Om een wedstrijd te kunnen lopen, moet je trainen. Dat is wel een van de basisprincipes. Maar hoe train je en hoeveel train je dan. Moet je veel trainen, moet je hard trainen, maar hoe vaak moet je trainen en wat zijn dan de totale trainingsafstanden?
Dat is voor de recreatieve loper afhankelijk van een aantal factoren:
- Vrije tijd
- Wil
- Belastbaarheid
- Blessuregevoeligheid/Herstel
- Loopervaring
- Lichamelijke beperkingen
- Blessuregevoeligheid
De eerste twee zijn dooddoeners. Je moet de mogelijkheid en de wil hebben om te trainen, anders gaat het niet lukken. Daarna komen de beperkingen waar je als loper tegenaan loopt. Belastbaarheid is een heel belangrijk punt. Belasting en belastbaarheid moet altijd afgestemd worden op de atleet en het moment.
Als deze belasting gedurende een te lange periode hoger is dan de belastbaarheid dan wordt het risico’s op blessures hoger.
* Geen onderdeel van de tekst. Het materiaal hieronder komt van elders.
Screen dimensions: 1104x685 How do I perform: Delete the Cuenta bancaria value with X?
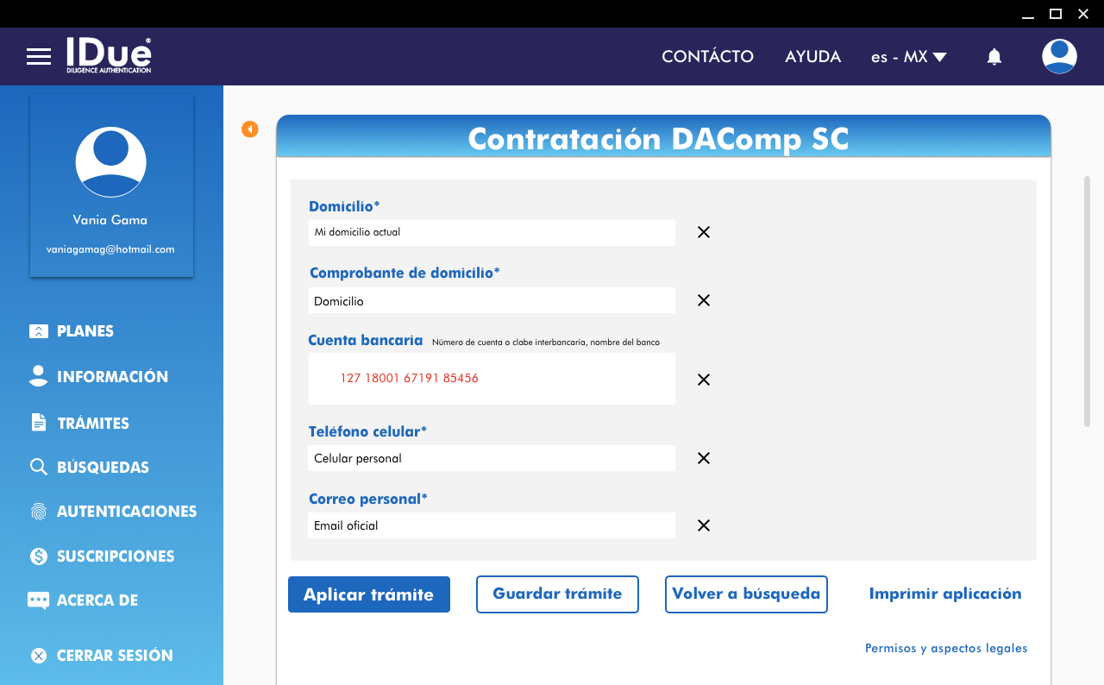[x=704, y=380]
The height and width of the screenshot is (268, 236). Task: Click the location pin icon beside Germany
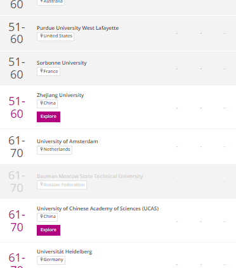click(x=41, y=260)
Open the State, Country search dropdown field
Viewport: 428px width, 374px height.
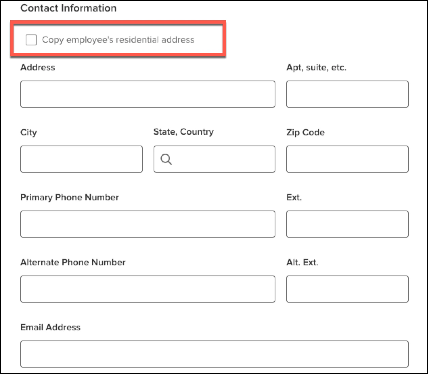pyautogui.click(x=215, y=159)
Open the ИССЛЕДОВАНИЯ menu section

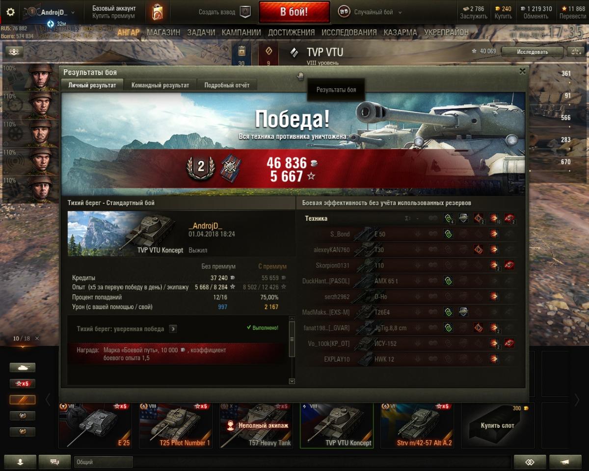349,32
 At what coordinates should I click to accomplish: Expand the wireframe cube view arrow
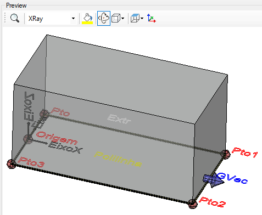pyautogui.click(x=122, y=18)
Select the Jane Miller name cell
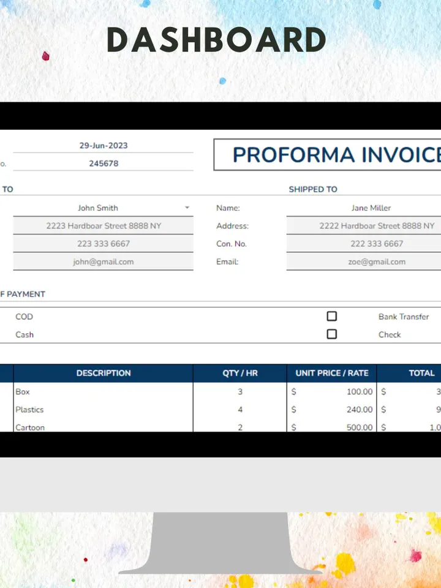441x588 pixels. pos(371,208)
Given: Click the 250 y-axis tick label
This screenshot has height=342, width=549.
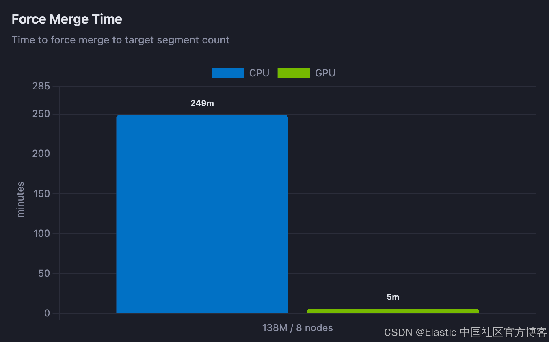Looking at the screenshot, I should pos(41,114).

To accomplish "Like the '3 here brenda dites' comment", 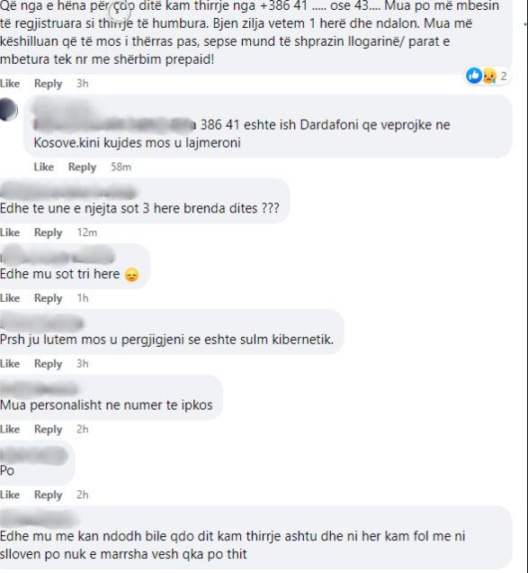I will pos(10,232).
Het is daarom raadzaam om je trainer altijd op de hoogte te houden van de resultaten van je trainingen en je gesteldheid. Je belastbaarheid kan ook zakken door bijvoorbeeld medicatie, ziekte of stress. Dit is tevens het grote verschil tussen het hebben van een trainer of gebruik maken van een standaard trainingsschema van internet, de mogelijkheid om e.e.a. bij te stellen.
Het is eigenlijk heel simpel en eenvoudig uit te leggen, hoe meer je loopt, hoe beter je er in zult worden (even zaken als rust, aanleg, blessures buiten scope latend). Hou er echter rekening mee dat je dit rustig moet uitbouwen anders gaat zeer zeker de regel “meer is niet altijd beter” voor jou gelden.
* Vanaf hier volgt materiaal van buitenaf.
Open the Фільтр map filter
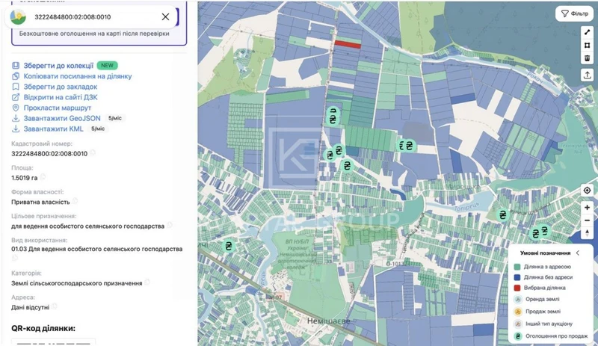The image size is (598, 346). 574,13
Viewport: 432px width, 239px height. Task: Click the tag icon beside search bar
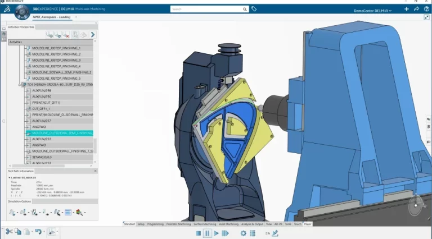point(254,9)
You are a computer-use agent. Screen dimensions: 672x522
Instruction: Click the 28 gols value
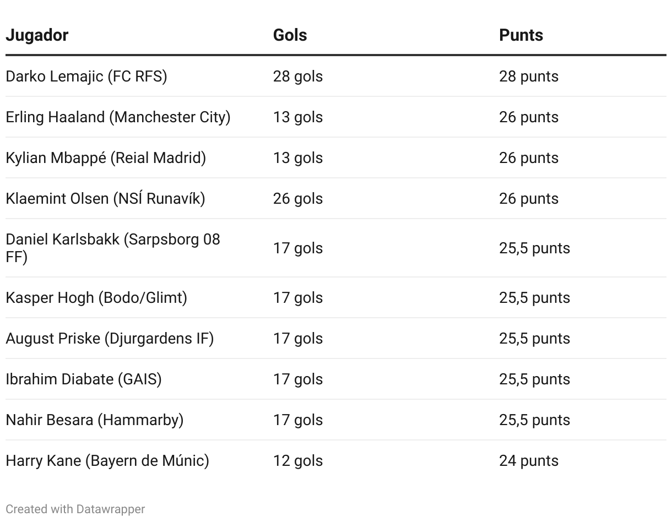click(298, 77)
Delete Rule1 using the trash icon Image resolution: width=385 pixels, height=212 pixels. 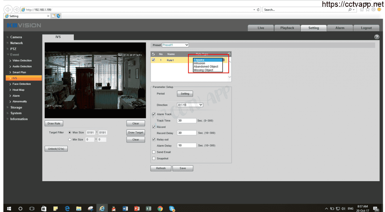pos(224,60)
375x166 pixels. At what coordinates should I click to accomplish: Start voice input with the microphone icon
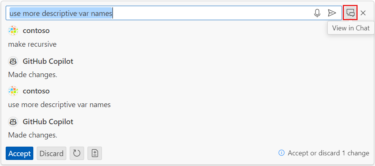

De afstanden die in onderstaande tabel opgenomen zijn gelden voor het neerzetten van een zeer goede tijd voor de amateurs en voor de professionals spreekt het voor zich, die kunnen vaak meerdere keren per dag trainen. De loopafstand puur op het uitlopen van de wedstrijd ligt heel vaak stukken lager, ook voor beginnende lopers.
Wedstrijdafstand | Amateur | Professional |
5km | 30-40km | 110-130km |
10km | 40-50km | 125-160km |
halve marathon | 45-65km | 160-180km |
marathon | 50-80km | 160-224km |
Dit zijn richtafstanden (weektotalen) die je op heel veel plaatsen terug vindt. Laat je echter altijd adviseren door een specialist. Wat voor een ander geldt, hoeft niet voor jou te gelden. Let ook op dat er meer factoren meespelen dan weekomvang, zoals “periodisering”, “supercompensatie”, “typen trainingen”, “trainingstempo’s”, “hartslagen” en eventuele andere sporten die je doet.